◆ What the exercise asks: Pull out every line of the data that has the word "screenshot" in it. Upper and lower case must match.

>> Start Supplied data

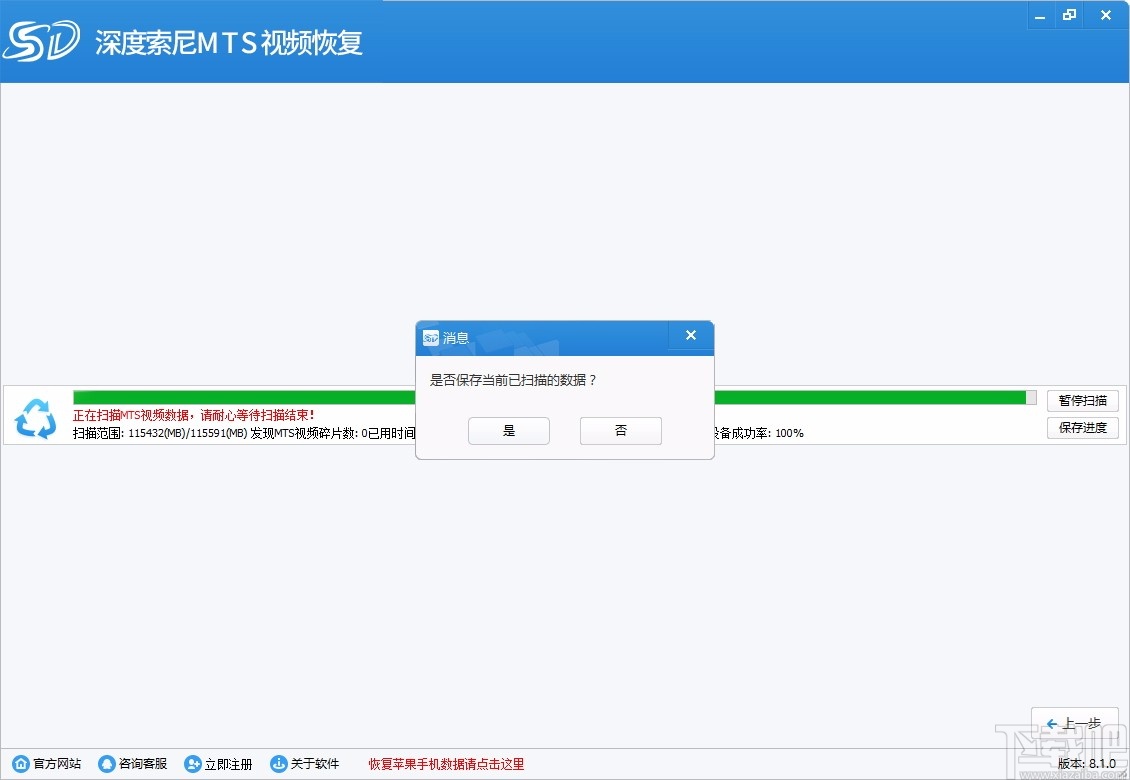Open the 立即注册 registration link

tap(227, 763)
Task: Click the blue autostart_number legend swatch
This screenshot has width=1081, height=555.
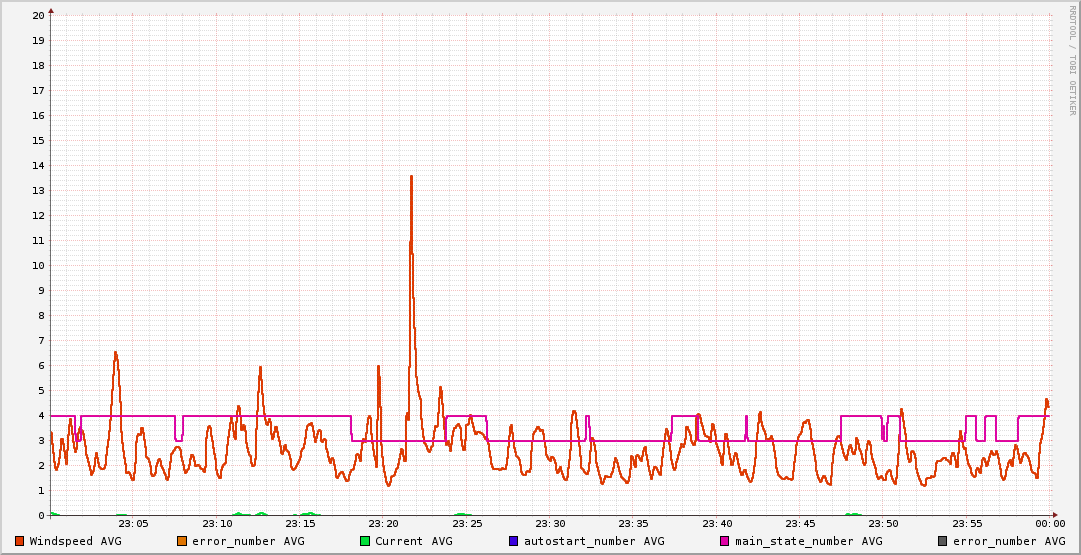Action: [x=514, y=541]
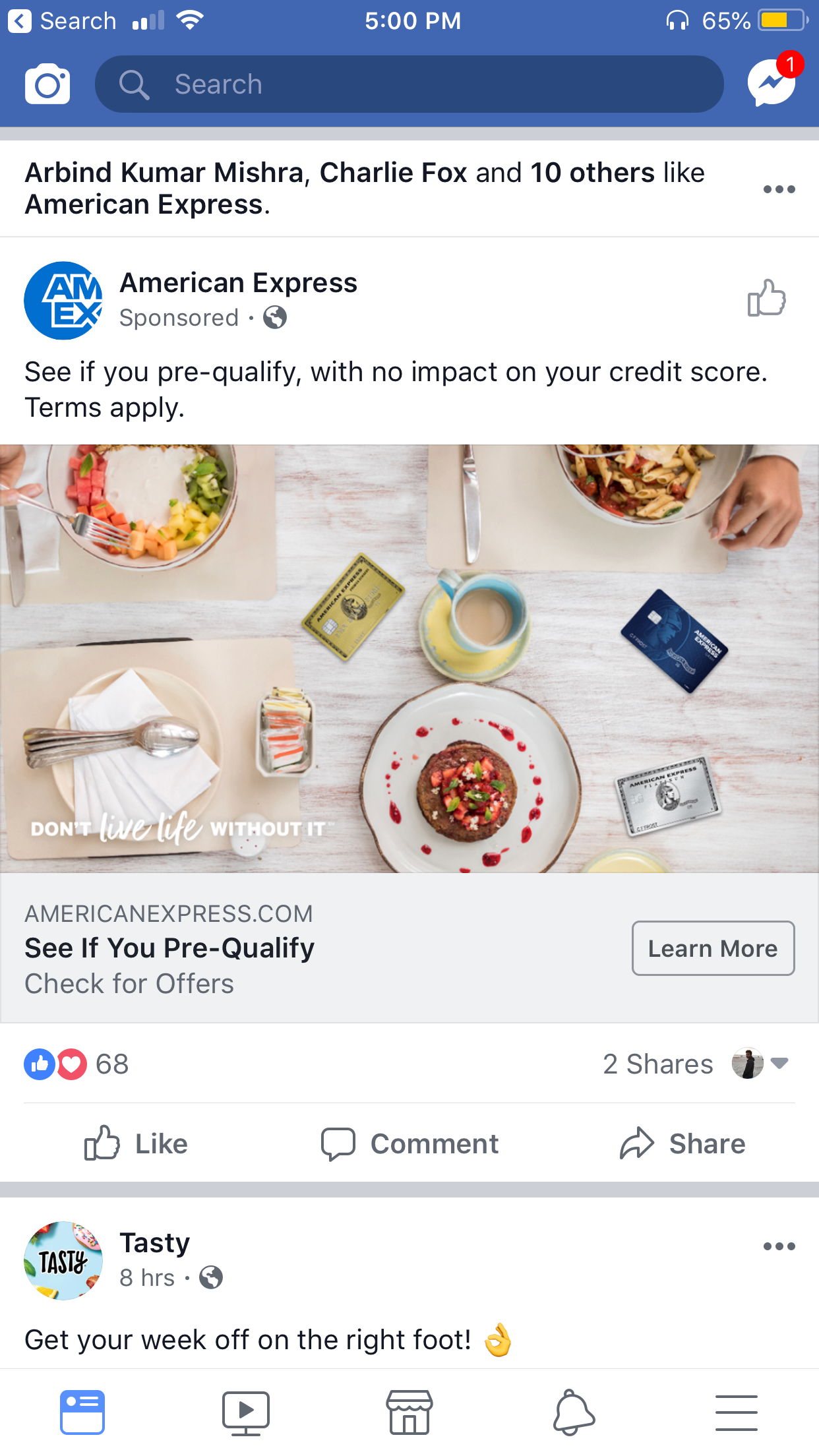Open the American Express ad image
This screenshot has width=819, height=1456.
410,659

>> End Supplied data

◆ Exercise solution:
This screenshot has width=1081, height=555.
This screenshot has width=819, height=1456.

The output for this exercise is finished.